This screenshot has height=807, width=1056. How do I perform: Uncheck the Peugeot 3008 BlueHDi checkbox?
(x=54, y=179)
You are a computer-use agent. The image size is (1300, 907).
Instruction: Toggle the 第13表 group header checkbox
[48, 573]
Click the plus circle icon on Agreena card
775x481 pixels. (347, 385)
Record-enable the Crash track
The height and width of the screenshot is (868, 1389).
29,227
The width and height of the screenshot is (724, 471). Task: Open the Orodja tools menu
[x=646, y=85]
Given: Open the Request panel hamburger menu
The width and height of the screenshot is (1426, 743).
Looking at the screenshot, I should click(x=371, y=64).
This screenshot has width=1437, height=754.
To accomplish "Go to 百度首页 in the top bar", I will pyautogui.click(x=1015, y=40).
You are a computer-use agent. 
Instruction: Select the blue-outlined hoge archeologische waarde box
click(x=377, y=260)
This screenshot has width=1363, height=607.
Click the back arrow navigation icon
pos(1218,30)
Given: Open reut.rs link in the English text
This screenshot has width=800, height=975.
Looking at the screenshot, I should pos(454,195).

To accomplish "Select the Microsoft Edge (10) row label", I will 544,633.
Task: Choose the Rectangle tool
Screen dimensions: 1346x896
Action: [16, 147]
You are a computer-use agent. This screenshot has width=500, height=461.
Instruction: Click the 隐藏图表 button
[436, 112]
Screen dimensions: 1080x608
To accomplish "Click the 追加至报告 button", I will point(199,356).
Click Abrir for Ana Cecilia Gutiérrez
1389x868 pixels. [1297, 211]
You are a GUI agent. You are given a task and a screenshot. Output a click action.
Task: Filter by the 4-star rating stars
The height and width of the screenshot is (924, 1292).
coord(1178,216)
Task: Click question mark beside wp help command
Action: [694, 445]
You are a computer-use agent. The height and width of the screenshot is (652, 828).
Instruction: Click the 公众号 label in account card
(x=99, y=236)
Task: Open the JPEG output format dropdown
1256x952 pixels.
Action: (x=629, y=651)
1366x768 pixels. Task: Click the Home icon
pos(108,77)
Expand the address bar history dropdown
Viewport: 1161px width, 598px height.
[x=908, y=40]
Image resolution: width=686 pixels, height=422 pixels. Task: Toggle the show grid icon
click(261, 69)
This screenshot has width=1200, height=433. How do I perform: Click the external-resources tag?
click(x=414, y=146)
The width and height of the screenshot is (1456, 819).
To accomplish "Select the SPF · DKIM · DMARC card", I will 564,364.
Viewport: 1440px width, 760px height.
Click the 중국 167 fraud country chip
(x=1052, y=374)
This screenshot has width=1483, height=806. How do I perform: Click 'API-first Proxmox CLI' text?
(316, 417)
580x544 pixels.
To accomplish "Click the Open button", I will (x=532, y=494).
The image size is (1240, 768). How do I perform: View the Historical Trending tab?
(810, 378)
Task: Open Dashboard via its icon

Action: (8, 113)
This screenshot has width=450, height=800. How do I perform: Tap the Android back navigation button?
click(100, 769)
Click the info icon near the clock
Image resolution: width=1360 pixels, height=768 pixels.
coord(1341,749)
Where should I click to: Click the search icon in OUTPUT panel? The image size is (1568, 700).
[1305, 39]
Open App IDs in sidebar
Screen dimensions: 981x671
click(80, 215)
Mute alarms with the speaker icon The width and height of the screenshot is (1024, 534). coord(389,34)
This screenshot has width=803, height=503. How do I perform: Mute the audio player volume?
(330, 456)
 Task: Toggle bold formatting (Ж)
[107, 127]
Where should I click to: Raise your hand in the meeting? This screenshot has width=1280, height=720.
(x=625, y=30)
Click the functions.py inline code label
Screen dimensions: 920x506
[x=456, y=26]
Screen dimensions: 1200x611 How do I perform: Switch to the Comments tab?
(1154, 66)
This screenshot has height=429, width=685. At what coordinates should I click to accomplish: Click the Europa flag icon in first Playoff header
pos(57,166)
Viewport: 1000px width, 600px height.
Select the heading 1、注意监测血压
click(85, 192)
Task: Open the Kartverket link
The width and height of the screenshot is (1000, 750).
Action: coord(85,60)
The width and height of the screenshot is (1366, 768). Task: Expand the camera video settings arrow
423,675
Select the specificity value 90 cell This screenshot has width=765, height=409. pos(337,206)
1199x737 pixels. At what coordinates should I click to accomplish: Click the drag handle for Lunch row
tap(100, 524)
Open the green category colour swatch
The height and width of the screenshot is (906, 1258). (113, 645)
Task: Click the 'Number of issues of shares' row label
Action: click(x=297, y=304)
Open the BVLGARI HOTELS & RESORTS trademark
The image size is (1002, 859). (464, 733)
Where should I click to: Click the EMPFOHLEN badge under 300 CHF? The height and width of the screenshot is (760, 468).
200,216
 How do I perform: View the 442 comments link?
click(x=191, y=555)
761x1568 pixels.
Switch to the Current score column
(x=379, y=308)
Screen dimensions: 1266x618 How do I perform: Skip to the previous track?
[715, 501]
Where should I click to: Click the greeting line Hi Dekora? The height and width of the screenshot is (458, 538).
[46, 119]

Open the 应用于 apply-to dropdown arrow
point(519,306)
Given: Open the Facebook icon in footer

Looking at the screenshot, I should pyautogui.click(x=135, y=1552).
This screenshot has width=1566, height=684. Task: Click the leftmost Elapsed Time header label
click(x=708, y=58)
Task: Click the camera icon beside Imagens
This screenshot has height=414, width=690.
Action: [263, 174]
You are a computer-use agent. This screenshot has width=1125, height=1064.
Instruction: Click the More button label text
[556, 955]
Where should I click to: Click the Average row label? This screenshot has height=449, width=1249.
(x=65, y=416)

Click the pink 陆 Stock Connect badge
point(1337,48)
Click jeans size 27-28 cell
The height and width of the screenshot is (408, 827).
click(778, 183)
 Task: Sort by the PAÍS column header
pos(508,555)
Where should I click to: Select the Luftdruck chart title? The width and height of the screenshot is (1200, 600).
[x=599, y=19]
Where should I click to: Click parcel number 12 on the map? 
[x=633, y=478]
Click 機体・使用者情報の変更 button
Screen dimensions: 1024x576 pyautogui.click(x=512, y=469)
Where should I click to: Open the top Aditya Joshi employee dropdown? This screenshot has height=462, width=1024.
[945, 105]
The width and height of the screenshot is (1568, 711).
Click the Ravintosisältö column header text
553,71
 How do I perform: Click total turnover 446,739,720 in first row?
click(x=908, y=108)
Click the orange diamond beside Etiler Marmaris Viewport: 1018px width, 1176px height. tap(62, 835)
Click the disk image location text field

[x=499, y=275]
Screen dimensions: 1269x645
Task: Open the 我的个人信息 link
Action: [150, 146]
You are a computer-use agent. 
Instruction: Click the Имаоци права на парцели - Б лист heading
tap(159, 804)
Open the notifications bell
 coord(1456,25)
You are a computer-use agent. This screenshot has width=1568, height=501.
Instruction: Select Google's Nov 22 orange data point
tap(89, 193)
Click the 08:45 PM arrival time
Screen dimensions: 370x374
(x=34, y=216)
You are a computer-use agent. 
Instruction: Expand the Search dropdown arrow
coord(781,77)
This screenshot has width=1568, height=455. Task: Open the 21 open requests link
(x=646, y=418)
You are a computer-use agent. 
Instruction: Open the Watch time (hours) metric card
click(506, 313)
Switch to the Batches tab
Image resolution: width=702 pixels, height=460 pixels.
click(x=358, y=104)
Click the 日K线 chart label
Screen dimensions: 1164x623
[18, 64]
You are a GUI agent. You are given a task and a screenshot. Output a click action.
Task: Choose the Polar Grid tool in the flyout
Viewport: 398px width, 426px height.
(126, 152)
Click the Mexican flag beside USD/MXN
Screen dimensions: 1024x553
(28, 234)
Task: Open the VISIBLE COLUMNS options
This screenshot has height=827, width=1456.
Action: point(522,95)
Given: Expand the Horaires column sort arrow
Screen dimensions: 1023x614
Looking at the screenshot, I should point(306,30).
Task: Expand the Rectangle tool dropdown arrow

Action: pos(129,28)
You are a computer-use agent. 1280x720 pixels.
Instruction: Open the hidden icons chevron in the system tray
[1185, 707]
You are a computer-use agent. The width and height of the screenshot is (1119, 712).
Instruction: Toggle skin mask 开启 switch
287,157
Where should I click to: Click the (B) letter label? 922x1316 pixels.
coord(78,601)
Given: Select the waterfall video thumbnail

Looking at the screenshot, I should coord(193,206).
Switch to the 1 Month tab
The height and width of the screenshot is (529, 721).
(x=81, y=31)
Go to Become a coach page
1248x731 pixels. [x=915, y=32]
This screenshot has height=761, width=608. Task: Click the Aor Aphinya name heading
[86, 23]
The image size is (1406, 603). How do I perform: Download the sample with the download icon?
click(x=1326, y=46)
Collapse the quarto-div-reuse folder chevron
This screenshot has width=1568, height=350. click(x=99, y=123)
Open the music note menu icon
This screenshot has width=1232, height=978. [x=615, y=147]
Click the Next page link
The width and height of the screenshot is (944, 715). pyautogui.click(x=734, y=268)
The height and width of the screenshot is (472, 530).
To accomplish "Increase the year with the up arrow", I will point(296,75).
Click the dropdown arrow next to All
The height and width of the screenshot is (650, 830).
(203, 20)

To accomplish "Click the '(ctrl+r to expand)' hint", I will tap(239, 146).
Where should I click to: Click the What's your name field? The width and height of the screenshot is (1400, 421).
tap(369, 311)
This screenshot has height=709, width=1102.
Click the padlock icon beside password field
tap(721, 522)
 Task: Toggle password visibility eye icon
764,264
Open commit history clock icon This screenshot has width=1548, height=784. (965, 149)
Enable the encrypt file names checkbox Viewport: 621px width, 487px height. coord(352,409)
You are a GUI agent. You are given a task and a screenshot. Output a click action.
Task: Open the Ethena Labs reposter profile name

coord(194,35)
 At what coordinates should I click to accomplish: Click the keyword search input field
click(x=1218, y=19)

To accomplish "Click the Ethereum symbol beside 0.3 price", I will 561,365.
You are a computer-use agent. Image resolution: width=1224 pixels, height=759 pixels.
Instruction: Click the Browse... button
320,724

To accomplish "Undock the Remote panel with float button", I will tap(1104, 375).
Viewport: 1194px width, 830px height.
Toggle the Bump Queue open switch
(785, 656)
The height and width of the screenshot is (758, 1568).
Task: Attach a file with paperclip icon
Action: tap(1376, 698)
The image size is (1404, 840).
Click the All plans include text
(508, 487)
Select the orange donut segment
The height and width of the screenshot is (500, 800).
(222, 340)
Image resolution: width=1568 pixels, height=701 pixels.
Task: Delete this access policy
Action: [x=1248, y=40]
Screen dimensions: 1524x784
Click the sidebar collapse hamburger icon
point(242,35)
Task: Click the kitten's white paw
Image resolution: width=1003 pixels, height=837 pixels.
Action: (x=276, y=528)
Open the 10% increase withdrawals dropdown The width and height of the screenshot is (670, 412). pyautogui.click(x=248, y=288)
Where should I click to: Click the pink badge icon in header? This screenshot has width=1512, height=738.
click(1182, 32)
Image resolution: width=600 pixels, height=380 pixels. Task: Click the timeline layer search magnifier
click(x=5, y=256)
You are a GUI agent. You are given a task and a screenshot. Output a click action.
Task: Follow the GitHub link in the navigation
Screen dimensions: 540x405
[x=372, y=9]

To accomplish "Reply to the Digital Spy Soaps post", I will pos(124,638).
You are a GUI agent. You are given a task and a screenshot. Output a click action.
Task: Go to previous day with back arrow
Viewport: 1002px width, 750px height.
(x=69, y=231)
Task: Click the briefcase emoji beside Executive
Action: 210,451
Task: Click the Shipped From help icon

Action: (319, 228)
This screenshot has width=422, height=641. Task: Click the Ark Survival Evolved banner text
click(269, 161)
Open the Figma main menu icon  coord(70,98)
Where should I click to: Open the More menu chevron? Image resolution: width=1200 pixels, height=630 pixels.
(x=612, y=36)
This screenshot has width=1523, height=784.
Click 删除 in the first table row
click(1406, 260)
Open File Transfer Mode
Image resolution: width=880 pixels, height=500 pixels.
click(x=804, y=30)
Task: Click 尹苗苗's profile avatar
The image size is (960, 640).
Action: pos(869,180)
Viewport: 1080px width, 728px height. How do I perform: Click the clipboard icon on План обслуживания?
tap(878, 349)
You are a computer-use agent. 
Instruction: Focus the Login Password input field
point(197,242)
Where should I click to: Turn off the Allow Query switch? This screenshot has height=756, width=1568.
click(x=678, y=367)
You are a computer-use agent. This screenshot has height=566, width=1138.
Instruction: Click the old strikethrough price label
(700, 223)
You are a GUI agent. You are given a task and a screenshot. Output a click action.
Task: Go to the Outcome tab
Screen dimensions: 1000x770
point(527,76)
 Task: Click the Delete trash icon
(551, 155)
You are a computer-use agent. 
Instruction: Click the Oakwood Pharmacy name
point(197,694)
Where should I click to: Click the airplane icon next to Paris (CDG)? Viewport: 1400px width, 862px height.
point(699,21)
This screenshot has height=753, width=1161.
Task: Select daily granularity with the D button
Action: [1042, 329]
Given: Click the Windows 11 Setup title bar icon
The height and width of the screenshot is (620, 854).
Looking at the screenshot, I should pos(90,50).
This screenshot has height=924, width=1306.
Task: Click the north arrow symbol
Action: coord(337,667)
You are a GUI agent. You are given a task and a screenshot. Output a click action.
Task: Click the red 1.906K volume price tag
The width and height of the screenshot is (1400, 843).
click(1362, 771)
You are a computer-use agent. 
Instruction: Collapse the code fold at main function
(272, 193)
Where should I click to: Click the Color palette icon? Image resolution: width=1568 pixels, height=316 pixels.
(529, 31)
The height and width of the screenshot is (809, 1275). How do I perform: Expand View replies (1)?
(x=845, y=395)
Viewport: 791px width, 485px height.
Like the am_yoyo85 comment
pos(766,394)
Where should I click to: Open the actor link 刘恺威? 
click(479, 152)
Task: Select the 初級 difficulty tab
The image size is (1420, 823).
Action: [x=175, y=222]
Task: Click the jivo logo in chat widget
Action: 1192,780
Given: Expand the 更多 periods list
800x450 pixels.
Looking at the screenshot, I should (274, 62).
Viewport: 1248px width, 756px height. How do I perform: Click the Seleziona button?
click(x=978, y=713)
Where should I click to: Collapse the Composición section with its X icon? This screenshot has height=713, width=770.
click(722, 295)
☆ ☆ ☆ ☆ ☆
Although the records may continue, retype only the lines from the first one through the one containing "Given: Open the Request panel hamburger menu", exactly as they appear.

This screenshot has height=807, width=1056. How do I perform: Uncheck the Peugeot 3008 BlueHDi checkbox?
(x=54, y=179)
You are a computer-use agent. The image size is (1300, 907).
Instruction: Toggle the 第13表 group header checkbox
[48, 573]
Click the plus circle icon on Agreena card
775x481 pixels. (347, 385)
Record-enable the Crash track
The height and width of the screenshot is (868, 1389).
29,227
The width and height of the screenshot is (724, 471). Task: Open the Orodja tools menu
[x=646, y=85]
Given: Open the Request panel hamburger menu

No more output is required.